Katalysatoren spielen eine entscheidende Rolle bei der Entwicklung effektiver Energiewandler. In diesem Zusammenhang ist das Interesse an Wasserspaltungsreaktionen und CO2-Reduktion daher groß. MXene besitzen eine hohe Oberflächenhydrophilie, elektrische Leitfähigkeit sowie eine große Anzahl von exponierten Metallplätzen, was sie für elektrochemische und photokatalytische Katalysen geeignet erscheinen lässt. Des Weiteren haben Berechnungen gezeigt, dass MXene eine stärkere Wechselwirkung mit Edelmetallen wie Pd, Pt, Au und Ru aufweisen als Graphen. Weitere Modifikation könnte zu einer Optimierung der katalytischen Aktivität solcher Nanokomposite führen.

Erneuerbare Energiequellen sind häufig von Umweltfaktoren abhängig und erfordern neue Konzepte bei der Energiespeicherung. Fortschritte bei Batterien und Superkondensatoren sind daher von hohem Interesse. Es gibt eine Handvoll MXen-Komposite, die bezüglich höherer Energiedichten von Elektrodenmaterialien untersucht werden. Da MXene Ionen verschiedener Größen wie Li+, K+, Na+ und Mg2+ zwischen ihren Schichten aufnehmen können, könnten sie auch bei Nicht-Lithium-Ionen-Batterien Verwendung finden. MXene sind hoch leitfähig und ermöglichen einen schnellen Elektronentransfer, daher wird ihr Einsatz auch bei Superkondensatoranwendungen untersucht. Darüber hinaus sollen halbleitende MXene aufgrund ihrer inhärenten Eigenschaften in der thermoelektrischen Stromerzeugung eingesetzt werden.

(Einträge zu Elementpositionen)
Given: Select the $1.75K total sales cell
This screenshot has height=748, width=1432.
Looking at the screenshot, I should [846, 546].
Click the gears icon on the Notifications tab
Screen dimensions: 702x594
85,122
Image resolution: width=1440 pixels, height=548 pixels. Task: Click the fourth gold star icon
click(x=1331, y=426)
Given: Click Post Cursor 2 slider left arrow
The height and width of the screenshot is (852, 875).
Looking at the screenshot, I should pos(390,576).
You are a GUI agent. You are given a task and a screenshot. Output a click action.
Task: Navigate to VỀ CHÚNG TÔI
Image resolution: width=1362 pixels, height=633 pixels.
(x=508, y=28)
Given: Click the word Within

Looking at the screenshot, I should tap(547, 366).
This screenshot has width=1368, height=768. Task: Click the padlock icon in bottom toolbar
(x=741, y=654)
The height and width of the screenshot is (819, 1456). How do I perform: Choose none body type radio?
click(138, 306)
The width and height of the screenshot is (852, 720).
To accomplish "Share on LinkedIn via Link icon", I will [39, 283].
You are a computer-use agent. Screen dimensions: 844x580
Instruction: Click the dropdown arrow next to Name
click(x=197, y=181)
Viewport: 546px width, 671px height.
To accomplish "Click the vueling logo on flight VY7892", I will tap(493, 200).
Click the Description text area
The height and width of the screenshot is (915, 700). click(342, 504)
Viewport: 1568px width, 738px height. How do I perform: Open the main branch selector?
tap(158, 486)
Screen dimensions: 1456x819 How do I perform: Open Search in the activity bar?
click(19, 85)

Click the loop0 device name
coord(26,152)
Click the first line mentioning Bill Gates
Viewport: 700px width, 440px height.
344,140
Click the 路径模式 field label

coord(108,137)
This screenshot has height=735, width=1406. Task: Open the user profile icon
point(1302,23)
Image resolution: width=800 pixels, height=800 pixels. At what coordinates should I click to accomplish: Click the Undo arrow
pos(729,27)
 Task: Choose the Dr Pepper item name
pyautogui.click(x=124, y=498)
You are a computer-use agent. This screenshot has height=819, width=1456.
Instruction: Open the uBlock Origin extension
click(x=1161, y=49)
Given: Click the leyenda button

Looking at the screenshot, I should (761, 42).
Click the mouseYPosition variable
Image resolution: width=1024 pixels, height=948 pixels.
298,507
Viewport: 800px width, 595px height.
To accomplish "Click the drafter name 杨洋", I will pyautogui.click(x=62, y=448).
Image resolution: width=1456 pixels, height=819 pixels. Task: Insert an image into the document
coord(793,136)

→ **AUFGABEN**
• A. Beantworte anhand des Abschnitts über MXene folgende Fragen:
(i) Mit welchen Edelmetallen weisen MXene laut Berechnungen eine stärkere Wechselwirkung auf als Graphen?
(ii) Welche Ionen können MXene zwischen ihren Schichten aufnehmen?
(iii) In welcher Art der Stromerzeugung sollen halbleitende MXene eingesetzt werden?
• B. Fasse den Absatz des Abschnitts über MXene, der mit „Erneuerbare Energiequellen sind häufig“ beginnt, als Stichpunktliste zusammen.

→ **ANTWORTEN JE AUFGABE**
• A.
(i) Mit Pd, Pt, Au und Ru.
(ii) Li+, K+, Na+ und Mg2+.
(iii) In der thermoelektrischen Stromerzeugung.

• B.
- Erneuerbare Energiequellen hängen oft von Umweltfaktoren ab und erfordern neue Speicherkonzepte, daher großes Interesse an Batterien und Superkondensatoren.
- Einige MXen-Komposite werden auf höhere Energiedichten von Elektrodenmaterialien untersucht.
- MXene nehmen Ionen wie Li+, K+, Na+ und Mg2+ zwischen ihren Schichten auf und könnten daher in Nicht-Lithium-Ionen-Batterien verwendet werden.
- Wegen hoher Leitfähigkeit und schnellem Elektronentransfer wird ihr Einsatz in Superkondensatoren untersucht.
- Halbleitende MXene sollen in der thermoelektrischen Stromerzeugung eingesetzt werden.